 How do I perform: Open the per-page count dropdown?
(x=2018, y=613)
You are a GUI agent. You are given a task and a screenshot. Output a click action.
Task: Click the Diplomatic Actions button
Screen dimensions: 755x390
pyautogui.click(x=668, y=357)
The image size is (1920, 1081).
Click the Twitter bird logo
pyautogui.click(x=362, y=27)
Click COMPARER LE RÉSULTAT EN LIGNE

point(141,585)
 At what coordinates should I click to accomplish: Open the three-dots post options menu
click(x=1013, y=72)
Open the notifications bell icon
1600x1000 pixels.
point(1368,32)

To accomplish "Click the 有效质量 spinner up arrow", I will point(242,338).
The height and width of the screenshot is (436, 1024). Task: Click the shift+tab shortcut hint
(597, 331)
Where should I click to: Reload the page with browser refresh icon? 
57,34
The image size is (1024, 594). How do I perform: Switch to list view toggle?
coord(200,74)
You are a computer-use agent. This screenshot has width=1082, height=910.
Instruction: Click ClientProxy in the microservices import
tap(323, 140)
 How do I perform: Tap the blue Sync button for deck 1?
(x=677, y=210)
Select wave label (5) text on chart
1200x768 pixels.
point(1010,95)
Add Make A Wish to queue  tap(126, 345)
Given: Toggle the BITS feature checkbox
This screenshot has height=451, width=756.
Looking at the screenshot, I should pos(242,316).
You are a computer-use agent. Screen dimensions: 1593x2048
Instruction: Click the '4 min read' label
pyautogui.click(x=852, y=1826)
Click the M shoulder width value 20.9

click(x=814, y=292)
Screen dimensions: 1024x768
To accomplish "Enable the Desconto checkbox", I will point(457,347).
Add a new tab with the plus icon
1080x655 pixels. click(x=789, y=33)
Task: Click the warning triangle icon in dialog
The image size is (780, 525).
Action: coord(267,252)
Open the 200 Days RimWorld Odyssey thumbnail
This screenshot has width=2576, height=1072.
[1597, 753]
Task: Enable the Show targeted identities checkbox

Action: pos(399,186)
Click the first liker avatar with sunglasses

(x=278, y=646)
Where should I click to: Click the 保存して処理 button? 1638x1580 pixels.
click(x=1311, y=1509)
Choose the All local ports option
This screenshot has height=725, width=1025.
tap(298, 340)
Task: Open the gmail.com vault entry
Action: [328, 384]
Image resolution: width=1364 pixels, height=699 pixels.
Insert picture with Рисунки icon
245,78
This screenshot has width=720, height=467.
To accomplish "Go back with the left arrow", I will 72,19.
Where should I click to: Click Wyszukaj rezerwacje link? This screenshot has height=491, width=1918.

Exercise objective: Repeat each of the entries exactly as written.

Your response:
 How do I perform: Open the per-page count dropdown?
(x=2018, y=613)
You are a GUI agent. You are given a task and a screenshot. Output a click action.
Task: Click the Diplomatic Actions button
Screen dimensions: 755x390
pyautogui.click(x=668, y=357)
The image size is (1920, 1081).
Click the Twitter bird logo
pyautogui.click(x=362, y=27)
Click COMPARER LE RÉSULTAT EN LIGNE

point(141,585)
 At what coordinates should I click to accomplish: Open the three-dots post options menu
click(x=1013, y=72)
Open the notifications bell icon
1600x1000 pixels.
point(1368,32)

To accomplish "Click the 有效质量 spinner up arrow", I will point(242,338).
The height and width of the screenshot is (436, 1024). Task: Click the shift+tab shortcut hint
(597, 331)
Where should I click to: Reload the page with browser refresh icon? 
57,34
The image size is (1024, 594). How do I perform: Switch to list view toggle?
coord(200,74)
You are a computer-use agent. This screenshot has width=1082, height=910.
Instruction: Click ClientProxy in the microservices import
tap(323, 140)
 How do I perform: Tap the blue Sync button for deck 1?
(x=677, y=210)
Select wave label (5) text on chart
1200x768 pixels.
point(1010,95)
Add Make A Wish to queue  tap(126, 345)
Given: Toggle the BITS feature checkbox
This screenshot has height=451, width=756.
Looking at the screenshot, I should pos(242,316).
You are a computer-use agent. Screen dimensions: 1593x2048
Instruction: Click the '4 min read' label
pyautogui.click(x=852, y=1826)
Click the M shoulder width value 20.9

click(x=814, y=292)
Screen dimensions: 1024x768
To accomplish "Enable the Desconto checkbox", I will point(457,347).
Add a new tab with the plus icon
1080x655 pixels. click(x=789, y=33)
Task: Click the warning triangle icon in dialog
The image size is (780, 525).
Action: coord(267,252)
Open the 200 Days RimWorld Odyssey thumbnail
This screenshot has width=2576, height=1072.
[1597, 753]
Task: Enable the Show targeted identities checkbox

Action: pos(399,186)
Click the first liker avatar with sunglasses

(x=278, y=646)
Where should I click to: Click the 保存して処理 button? 1638x1580 pixels.
click(x=1311, y=1509)
Choose the All local ports option
This screenshot has height=725, width=1025.
tap(298, 340)
Task: Open the gmail.com vault entry
Action: [328, 384]
Image resolution: width=1364 pixels, height=699 pixels.
Insert picture with Рисунки icon
245,78
This screenshot has width=720, height=467.
To accomplish "Go back with the left arrow", I will 72,19.
Where should I click to: Click Wyszukaj rezerwacje link? This screenshot has height=491, width=1918.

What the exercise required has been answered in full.